As you might imagine, one of the toughest things about being
in Canada for these months is making sure our time is productive while we wait to return to
Mexico. Obviously for me, getting through the stages of treatment takes some
doing, but there is time left over. Ironically, it feels like one of the
busiest, most fulfilling times of life, because I am for the first time in my
life taking time to steadily write. It’s my new job. For Robert, with his
penchant for action, it’s tougher, I think. He’s used to spending his time
working hard or talking hard, usually both together. Already he’s helping his
brother train an apprentice in woodworking, he’s now driving with someone from
our church to the World Mennonite Conference, where he will meet the editors of
The Anabaptist Witness that have been
publishing articles he’s been writing, and as soon as he comes back, he will be
hosting a Christian brother from the DRC. And he finagles coffees and teas and
suppers and desserts with people, mentoring when that works. He’s a natural born
coach, mentor, teacher, and I have lost count of the hundreds of people he has
taught to plane a board or question an assumption about church.

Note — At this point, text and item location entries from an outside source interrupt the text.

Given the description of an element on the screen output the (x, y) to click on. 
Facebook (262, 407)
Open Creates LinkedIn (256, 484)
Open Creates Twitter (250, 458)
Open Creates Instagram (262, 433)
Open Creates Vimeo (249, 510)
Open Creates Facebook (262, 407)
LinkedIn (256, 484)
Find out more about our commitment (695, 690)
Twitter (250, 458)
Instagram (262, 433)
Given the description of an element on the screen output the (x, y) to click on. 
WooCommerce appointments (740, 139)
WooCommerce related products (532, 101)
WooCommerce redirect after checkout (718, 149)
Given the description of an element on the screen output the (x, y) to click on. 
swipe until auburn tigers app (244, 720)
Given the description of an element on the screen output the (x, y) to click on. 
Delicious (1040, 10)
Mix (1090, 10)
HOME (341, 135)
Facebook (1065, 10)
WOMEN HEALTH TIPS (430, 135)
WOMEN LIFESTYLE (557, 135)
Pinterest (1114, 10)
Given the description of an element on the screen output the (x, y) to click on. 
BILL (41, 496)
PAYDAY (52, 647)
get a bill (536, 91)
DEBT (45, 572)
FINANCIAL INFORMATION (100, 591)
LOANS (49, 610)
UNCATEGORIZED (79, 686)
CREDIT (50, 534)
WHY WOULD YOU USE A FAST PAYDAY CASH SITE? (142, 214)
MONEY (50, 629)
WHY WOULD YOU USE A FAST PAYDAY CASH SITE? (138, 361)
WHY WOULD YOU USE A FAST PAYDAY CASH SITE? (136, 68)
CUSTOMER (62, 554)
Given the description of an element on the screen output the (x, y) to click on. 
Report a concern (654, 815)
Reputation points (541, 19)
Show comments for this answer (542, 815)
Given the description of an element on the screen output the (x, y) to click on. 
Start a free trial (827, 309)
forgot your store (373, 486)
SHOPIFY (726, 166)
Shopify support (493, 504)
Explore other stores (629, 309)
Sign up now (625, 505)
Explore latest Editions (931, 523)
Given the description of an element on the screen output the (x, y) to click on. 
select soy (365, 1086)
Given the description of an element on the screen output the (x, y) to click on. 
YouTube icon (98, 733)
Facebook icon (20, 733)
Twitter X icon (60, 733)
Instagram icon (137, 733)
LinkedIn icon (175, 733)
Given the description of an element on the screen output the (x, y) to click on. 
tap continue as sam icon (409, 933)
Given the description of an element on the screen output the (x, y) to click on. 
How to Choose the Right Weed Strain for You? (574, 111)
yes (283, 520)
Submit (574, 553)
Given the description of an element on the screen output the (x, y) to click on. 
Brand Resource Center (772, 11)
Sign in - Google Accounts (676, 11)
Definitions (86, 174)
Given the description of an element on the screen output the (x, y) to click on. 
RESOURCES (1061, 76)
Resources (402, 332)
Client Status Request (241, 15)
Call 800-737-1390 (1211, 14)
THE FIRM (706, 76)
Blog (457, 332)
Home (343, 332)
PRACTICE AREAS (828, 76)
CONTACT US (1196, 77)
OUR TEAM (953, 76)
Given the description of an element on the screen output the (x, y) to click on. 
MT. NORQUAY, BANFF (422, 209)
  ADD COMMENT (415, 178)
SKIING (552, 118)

He’s had excellent mentors himself. Rick taught him how to
make guitars in a shop in Catacamas, Honduras, while apprenticing him in
church-planting. During the day, the team of Hondurans and Canadians would work
in the shop, but they would quit early so that after lunch they could be out hacienda amigos, or “making friends.”
They would walk around Catacamas, chatting with neighbors, strangers, and
friends, and they would invite people to know Jesus. They studied together,
prayed together, and grew a church right in the shop. As a team. There were
four guys who were the elders, and though Rick mentored them, no one called him
pastor because that’s not what he was after. He wanted those four guys to go
out to other neighborhoods and towns and villages and do the same things he was
showing them how to do now. And they did. These guys started dozens of churches
all throughout central Honduras. And that was Robert’s education in missions
and church planting and pastoral training—an apprenticeship in a guitar shop.
The best thing about this training is that it was eminently
practical. Immediately reproducible. All the guys were out mentoring other
people, assigning the same simple training booklets they used themselves. There
was no waiting time, no being sent away from their networks for special
training by experts who’d never seen your village. No. this was something
anyone could do right out the gate. And they did, Robert included. Rick was a
good mentor.
My guess is that the hardest thing for Robert this year is
being gone from our team in Mexico and the many others he mentors there. He
skypes, emails, calls, and goes back to visit them whenever he can, but it’s
tough being this far away. Thankfully, every member is immersed in Indian
culture and everyone is hacienda amigos
and mentoring others, too, including each other. Because that’s the job. We
learn and bless by passing on to others what we have received. Recently our
mission board reported that they are switching their training model to that of field
apprenticeships, and we think this is a good thing. Don’t you think that we let
discipling get too complicated sometimes, if we do it at all?